**The task:** From the listing below, pull out the lines that hold "computer".

*** Opening Data for this exercise ***

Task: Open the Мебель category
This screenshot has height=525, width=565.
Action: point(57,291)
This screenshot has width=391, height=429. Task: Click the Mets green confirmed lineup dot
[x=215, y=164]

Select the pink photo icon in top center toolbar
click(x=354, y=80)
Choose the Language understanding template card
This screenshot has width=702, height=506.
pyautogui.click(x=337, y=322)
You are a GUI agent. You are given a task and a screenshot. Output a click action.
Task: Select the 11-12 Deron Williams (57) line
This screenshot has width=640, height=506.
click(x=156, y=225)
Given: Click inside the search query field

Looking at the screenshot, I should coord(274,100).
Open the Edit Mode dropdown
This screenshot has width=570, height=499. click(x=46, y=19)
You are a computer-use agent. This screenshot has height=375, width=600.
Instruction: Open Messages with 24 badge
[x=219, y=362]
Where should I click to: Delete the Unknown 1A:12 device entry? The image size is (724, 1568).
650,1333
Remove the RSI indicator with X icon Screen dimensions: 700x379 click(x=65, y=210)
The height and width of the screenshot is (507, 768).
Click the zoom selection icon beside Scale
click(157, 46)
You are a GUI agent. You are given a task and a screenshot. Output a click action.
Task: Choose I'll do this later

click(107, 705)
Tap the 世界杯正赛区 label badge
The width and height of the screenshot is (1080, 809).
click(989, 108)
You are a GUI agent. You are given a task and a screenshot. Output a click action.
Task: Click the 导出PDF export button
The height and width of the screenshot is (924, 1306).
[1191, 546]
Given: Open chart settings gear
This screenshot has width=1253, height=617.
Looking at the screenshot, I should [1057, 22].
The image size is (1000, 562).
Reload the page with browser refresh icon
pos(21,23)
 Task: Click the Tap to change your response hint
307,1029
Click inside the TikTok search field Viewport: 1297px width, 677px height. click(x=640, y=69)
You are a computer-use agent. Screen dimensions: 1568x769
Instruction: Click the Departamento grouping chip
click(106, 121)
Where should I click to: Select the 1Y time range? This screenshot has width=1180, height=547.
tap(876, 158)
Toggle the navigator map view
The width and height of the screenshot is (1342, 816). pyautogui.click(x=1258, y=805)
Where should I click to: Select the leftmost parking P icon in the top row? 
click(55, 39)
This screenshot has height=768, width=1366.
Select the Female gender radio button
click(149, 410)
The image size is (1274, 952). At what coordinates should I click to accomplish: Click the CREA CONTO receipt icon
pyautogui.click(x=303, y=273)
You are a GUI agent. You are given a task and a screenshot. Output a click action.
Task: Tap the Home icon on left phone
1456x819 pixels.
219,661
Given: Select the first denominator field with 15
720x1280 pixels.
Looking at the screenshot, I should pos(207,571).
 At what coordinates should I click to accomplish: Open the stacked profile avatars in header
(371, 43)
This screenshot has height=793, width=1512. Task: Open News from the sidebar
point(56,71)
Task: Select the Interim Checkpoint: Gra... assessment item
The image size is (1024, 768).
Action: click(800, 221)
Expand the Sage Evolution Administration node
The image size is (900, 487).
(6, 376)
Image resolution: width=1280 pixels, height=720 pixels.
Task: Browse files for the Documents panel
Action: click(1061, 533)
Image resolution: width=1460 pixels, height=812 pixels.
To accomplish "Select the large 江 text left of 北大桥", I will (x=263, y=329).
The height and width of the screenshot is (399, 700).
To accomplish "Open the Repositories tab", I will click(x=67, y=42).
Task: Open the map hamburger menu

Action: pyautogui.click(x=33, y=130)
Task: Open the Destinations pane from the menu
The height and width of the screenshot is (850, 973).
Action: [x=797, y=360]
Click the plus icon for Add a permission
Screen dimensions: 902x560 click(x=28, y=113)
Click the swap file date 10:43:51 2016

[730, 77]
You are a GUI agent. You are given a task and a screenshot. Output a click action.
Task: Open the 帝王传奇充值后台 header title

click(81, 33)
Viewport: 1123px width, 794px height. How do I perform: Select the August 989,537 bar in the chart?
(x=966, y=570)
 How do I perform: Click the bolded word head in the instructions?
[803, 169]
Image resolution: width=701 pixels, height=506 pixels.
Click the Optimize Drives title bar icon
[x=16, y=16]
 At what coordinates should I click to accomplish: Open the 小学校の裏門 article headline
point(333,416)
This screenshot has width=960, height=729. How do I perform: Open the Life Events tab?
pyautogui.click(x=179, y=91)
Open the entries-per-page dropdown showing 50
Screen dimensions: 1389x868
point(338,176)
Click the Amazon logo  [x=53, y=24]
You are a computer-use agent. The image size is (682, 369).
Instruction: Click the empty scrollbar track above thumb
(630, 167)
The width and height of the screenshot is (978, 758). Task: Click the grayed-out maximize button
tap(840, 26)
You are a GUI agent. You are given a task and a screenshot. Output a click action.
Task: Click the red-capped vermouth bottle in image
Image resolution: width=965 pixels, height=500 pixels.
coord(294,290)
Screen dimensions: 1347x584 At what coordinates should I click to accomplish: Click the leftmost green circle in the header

*** Closing Data for this exercise ***

**Answer for this exercise:**
You are a computer-use agent. This screenshot has height=375, width=600.
You are a computer-use agent. Screen dimensions: 1568x769
You are a computer-use agent. The image size is (682, 369).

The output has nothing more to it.